(Your goal) Please reproduce verbatim the lines below, from the first through the one with "What For? (107, 2541)".

[Data excerpts]

—————

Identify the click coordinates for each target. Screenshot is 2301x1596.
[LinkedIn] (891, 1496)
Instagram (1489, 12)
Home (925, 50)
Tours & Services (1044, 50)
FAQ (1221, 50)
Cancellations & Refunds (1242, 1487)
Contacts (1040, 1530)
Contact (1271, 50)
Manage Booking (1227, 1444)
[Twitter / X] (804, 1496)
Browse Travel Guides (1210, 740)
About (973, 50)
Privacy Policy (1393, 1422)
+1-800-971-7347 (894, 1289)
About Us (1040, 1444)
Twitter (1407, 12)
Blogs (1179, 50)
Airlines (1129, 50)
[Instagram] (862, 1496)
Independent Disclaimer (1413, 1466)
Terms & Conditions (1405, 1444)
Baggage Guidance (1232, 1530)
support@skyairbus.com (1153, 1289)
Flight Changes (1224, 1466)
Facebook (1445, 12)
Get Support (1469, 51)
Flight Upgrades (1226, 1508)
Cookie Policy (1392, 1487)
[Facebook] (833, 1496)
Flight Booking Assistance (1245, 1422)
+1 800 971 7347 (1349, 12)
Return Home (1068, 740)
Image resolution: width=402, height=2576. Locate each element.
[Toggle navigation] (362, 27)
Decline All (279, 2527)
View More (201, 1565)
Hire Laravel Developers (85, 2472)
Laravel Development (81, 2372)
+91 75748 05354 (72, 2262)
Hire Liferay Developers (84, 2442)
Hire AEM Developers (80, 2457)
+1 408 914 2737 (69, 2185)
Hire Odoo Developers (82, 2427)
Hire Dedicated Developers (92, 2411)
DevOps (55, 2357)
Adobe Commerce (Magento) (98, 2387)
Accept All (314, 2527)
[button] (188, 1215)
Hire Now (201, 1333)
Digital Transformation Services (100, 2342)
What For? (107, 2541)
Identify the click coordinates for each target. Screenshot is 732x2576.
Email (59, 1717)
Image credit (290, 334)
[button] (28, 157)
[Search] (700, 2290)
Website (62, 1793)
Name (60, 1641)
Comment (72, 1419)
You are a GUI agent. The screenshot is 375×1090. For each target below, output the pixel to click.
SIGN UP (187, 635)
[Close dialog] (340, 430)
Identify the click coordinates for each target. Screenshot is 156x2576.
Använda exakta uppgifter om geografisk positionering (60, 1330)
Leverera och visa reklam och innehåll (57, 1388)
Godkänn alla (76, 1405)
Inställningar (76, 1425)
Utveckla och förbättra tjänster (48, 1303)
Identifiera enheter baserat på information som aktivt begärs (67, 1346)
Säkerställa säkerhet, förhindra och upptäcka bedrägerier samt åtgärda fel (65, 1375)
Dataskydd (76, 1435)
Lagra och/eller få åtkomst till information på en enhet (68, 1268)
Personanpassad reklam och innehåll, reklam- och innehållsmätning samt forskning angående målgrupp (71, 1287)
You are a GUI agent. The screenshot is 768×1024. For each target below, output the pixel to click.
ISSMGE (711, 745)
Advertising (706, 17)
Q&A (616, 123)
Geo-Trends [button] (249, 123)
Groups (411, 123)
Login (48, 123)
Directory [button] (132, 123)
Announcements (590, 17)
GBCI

—————

(Output for this exercise)
Identify the click coordinates for each target. Screenshot is 2301x1596.
[LinkedIn] (891, 1496)
Instagram (1489, 12)
Home (925, 50)
Tours & Services (1044, 50)
FAQ (1221, 50)
Cancellations & Refunds (1242, 1487)
Contacts (1040, 1530)
Contact (1271, 50)
Manage Booking (1227, 1444)
[Twitter / X] (804, 1496)
Browse Travel Guides (1210, 740)
About (973, 50)
Privacy Policy (1393, 1422)
+1-800-971-7347 (894, 1289)
About Us (1040, 1444)
Twitter (1407, 12)
Blogs (1179, 50)
Airlines (1129, 50)
[Instagram] (862, 1496)
Independent Disclaimer (1413, 1466)
Terms & Conditions (1405, 1444)
Baggage Guidance (1232, 1530)
support@skyairbus.com (1153, 1289)
Flight Changes (1224, 1466)
Facebook (1445, 12)
Get Support (1469, 51)
Flight Upgrades (1226, 1508)
Cookie Policy (1392, 1487)
[Facebook] (833, 1496)
Flight Booking Assistance (1245, 1422)
+1 800 971 7347 (1349, 12)
Return Home (1068, 740)
Image resolution: width=402, height=2576. Locate each element.
[Toggle navigation] (362, 27)
Decline All (279, 2527)
View More (201, 1565)
Hire Laravel Developers (85, 2472)
Laravel Development (81, 2372)
+91 75748 05354 (72, 2262)
Hire Liferay Developers (84, 2442)
Hire AEM Developers (80, 2457)
+1 408 914 2737 (69, 2185)
Hire Odoo Developers (82, 2427)
Hire Dedicated Developers (92, 2411)
DevOps (55, 2357)
Adobe Commerce (Magento) (98, 2387)
Accept All (314, 2527)
[button] (188, 1215)
Hire Now (201, 1333)
Digital Transformation Services (100, 2342)
What For? (107, 2541)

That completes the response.